§ **Exercise**
Copy out the rows below exactly, starting at the line that contains "Fall (671, 137)" and ending at the line that contains "was [1147, 433]", with both of those lines included.

§ **Extracted information**
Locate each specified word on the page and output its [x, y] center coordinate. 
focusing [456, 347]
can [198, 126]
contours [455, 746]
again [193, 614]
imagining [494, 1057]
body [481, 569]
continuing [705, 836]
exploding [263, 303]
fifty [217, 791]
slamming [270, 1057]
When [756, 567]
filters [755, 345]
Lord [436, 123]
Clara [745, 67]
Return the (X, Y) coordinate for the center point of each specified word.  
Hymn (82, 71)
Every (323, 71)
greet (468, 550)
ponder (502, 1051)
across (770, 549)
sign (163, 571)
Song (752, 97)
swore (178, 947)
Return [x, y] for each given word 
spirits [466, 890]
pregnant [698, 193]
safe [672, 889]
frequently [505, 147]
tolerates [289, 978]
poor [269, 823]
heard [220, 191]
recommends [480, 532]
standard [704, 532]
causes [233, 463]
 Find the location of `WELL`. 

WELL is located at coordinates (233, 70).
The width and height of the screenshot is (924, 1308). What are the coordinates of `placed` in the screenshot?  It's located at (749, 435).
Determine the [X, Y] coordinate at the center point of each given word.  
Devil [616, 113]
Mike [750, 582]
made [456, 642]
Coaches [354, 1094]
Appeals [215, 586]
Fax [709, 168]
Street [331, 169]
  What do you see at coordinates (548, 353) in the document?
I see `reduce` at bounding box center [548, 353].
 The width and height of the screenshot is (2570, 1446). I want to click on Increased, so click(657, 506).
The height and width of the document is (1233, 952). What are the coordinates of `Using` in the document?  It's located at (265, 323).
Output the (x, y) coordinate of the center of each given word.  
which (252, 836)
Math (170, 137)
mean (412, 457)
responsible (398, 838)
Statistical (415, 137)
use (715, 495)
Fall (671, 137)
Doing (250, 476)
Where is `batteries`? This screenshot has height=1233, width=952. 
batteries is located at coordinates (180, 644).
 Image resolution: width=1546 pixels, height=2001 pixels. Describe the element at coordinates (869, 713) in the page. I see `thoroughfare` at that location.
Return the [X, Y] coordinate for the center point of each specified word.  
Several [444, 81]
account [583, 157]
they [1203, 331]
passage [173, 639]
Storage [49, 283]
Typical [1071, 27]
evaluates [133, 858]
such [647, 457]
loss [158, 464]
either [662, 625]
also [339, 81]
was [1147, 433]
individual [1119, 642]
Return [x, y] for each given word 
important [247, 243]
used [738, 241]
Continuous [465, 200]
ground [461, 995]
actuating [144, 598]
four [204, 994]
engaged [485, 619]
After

§ **Full solution**
Fall (671, 137)
Doing (250, 476)
Where is `batteries`? This screenshot has height=1233, width=952. 
batteries is located at coordinates (180, 644).
 Image resolution: width=1546 pixels, height=2001 pixels. Describe the element at coordinates (869, 713) in the page. I see `thoroughfare` at that location.
Return the [X, Y] coordinate for the center point of each specified word.  
Several [444, 81]
account [583, 157]
they [1203, 331]
passage [173, 639]
Storage [49, 283]
Typical [1071, 27]
evaluates [133, 858]
such [647, 457]
loss [158, 464]
either [662, 625]
also [339, 81]
was [1147, 433]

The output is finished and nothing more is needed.